He sees that value, he says, when alumni come back to the observatory. 

“They think of it as a special place,” he says. “They learned about community. They learned about observing the natural world. When you speak about a liberal arts curriculum, the common thread is intellectual curiosity, and an observatory is a critical element of that curriculum.”

5 Stargazing invokes awe—and we need that.
In 2024, an MIT student who had grown up outside of New York City arrived for the first time at the university’s Wallace Observatory, about forty miles northwest of the Boston campus. She saw more stars that night than she had seen in her entire life.

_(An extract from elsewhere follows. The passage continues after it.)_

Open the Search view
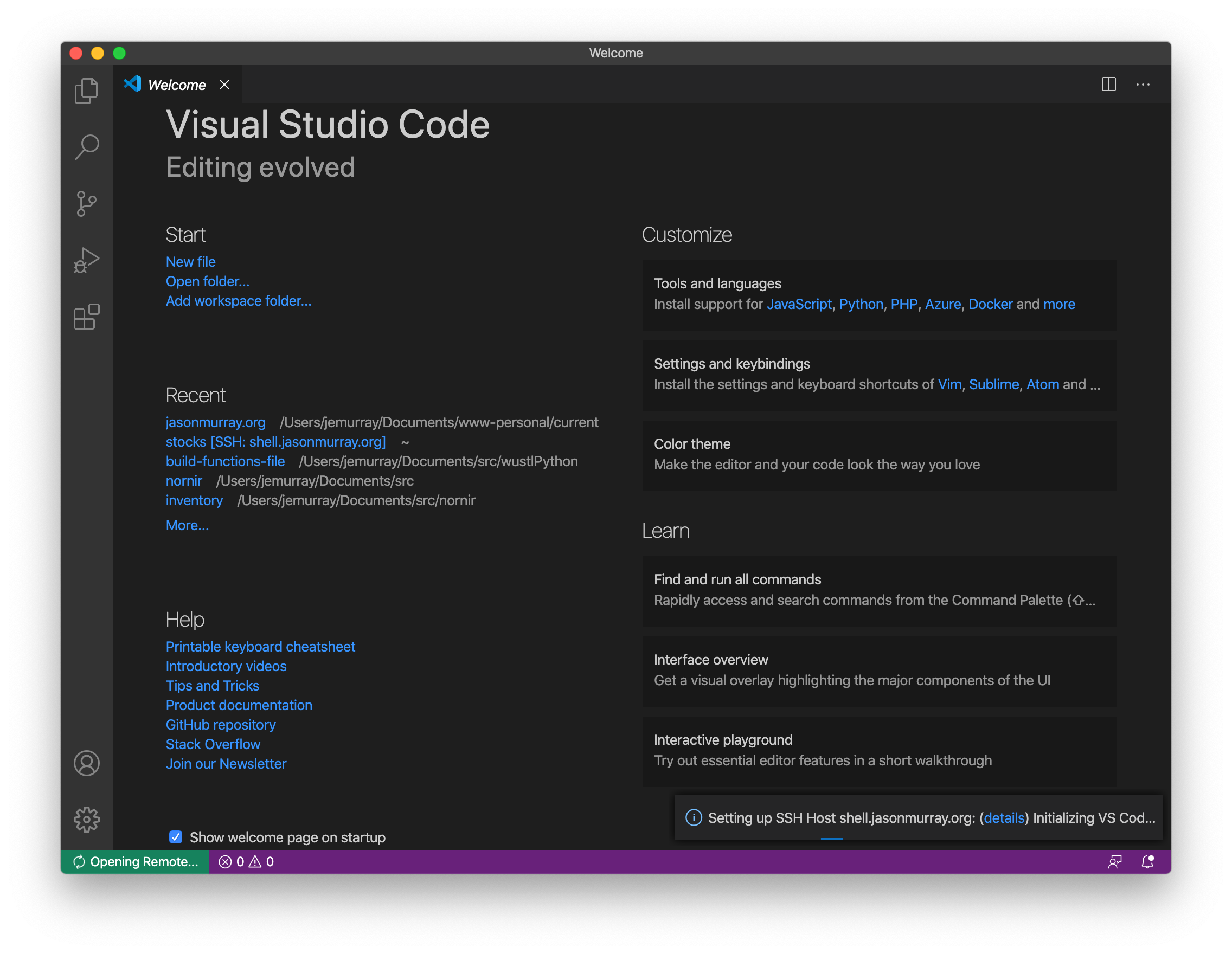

In 2025, Person, the director of the observatory, brought her on an annual ten-day MIT trip to an observatory in Tenerife, the largest of Spain’s Canary Islands, where she saw the Milky Way for the first time. 

“She fell in love with the sky,” Person says of the student, who is now applying to graduate school in observational astronomy. “It was a full, spiritual transformation.”

Observatories can spark those transformations in all of us—students, children, alumni, local residents, retirees, or anyone who joins a tour. Telescopes are portals not simply for science but for joy. 

“There’s still nothing more inspiring in astronomy than seeing Saturn for the first time through a telescope,” Jannuzi says. Whitefield, one of the Mason student guides, admits she cried the first time she saw Saturn. Person has seen similar reactions from people observing the moon: “You see the craters and you see the mountains, and you can see that it’s a real place. It becomes much less abstract. Looking through the telescope provides a connection you don’t get by just consuming media.”

Singh, one of my Mason guides, explains that connection on an intimate level. As we talk in the observatory, she notes that the sunlight reflected off a planet or the light from a distant galaxy or star—light that has traveled hundreds of millions of miles—goes inside of our retinas. 

“In a way,” she says, “since the photons are going in your eye, you’re touching it.”

When she says that, I feel . . .  awe. Awe for this moment, awe for these two bright students, awe for our bonds to the universe. We could all use a little awe right now, so absorb it as you would the light from the sun. And go tour an observatory. As Emerson wrote after his visit to Williams College, “Of all tools, an observatory is the most sublime. . . . The sublime attaches to the door and to the first stair you ascend, that this is the road to the stars.”